Sementara pelonggaran pembatasan perjalanan untuk warga Sydney di luar wilayah pemerintah daerah mereka sebelumnya telah ditandai, pihak berwenang pada hari Kamis juga memutuskan untuk meningkatkan batas yang diizinkan untuk pertemuan di rumah, pernikahan, dan pemakaman – yang membuat marah Asosiasi Medis Australia (AMA).

“New South Wales tidak boleh gegabah pada saat kritis ini,” kata Presiden AMA Omar Khorshid dalam sebuah pernyataan, menambahkan bahwa “terlalu cepat atau terlalu dini” dapat mengakibatkan kematian yang dapat dihindari dan pemberlakuan kembali penguncian.

Perdana Menteri Negara Bagian Dominic Perrottet membela keputusannya untuk mengajukan pelonggaran beberapa pembatasan di tengah penurunan infeksi yang stabil, dengan mengatakan pandemi itu “juga merupakan krisis ekonomi”.

Para pejabat memiliki rencana terhuyung-huyung untuk mengurangi batasan pertemuan karena inokulasi penuh mencapai 70 persen, 80 persen dan 90 persen orang dewasa dan sementara pergerakan di sekitar kota akan diizinkan mulai Senin, pembatasan bepergian ke daerah regional tetap ada.

Stuart Knox, pemilik Fix Wine, sebuah restoran dan bar di pusat kota, mengatakan sangat menarik untuk dibuka kembali meskipun persiapannya sulit.

“Kami masih buta, kami tidak tahu sebagai restoran CBD berapa banyak orang yang datang kembali dan semuanya tidak jelas apa yang akan kami hadapi,” katanya.

Baca Juga :  Australia Buka Kembali Pintu Ke India, Sydney Siaga Tinggi

Dia menambahkan dia masih tidak yakin bagaimana memeriksa status vaksinasi pelanggan seperti yang dipersyaratkan karena aplikasi smartphone yang dijanjikan belum beroperasi.

Infeksi harian di New South Wales meningkat pada hari Jumat menjadi 646 kasus, mayoritas di Sydney, naik dari 587 pada hari Kamis.

Mereka sebelumnya telah jatuh selama tujuh hari terakhir sebagai inokulasi dosis pertama pada orang di atas 16 tahun mendekati 90 persen.
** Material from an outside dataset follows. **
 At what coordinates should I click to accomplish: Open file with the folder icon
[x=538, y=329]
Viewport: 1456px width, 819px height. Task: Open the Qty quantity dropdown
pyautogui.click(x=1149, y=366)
Sebelas kematian baru terdaftar.

Kepala Petugas Kesehatan Negara Bagian Kerry Chant mengatakan sekuensing genomik telah menemukan galur Delta baru dalam delapan kasus baru dan lebih banyak tes akan dilakukan untuk melacak sumbernya.

“Tidak ada indikasi bahwa strain baru ini menunjukkan perbedaan mengenai transmisi, efektivitas vaksin, atau tingkat keparahannya,” katanya.

Negara bagian Victoria mencatat rekor 1.838 kasus baru pada hari Jumat, jumlah tertinggi dari negara bagian mana pun di negara itu sejak pandemi dimulai, melebihi tertinggi sebelumnya 1.763 yang ditetapkan tiga hari sebelumnya.
Ada lima kematian baru.

Australia sedang memerangi gelombang ketiga infeksi yang dipicu oleh varian Delta. Selain Sydney, Melbourne dan Canberra juga memberlakukan penguncian, memaksa penutupan ribuan bisnis.

Namun, jumlah kumulatif COVID-19 negara itu masih jauh lebih rendah daripada banyak negara yang sebanding, dengan sekitar 122.500 kasus dan 1.405 kematian.

Tetangga Selandia Baru, yang sebagian besar tetap bebas virus untuk sebagian besar pandemi sampai wabah Delta pada pertengahan Agustus, melaporkan 44 kasus lokal baru, naik dari 29 pada hari Kamis.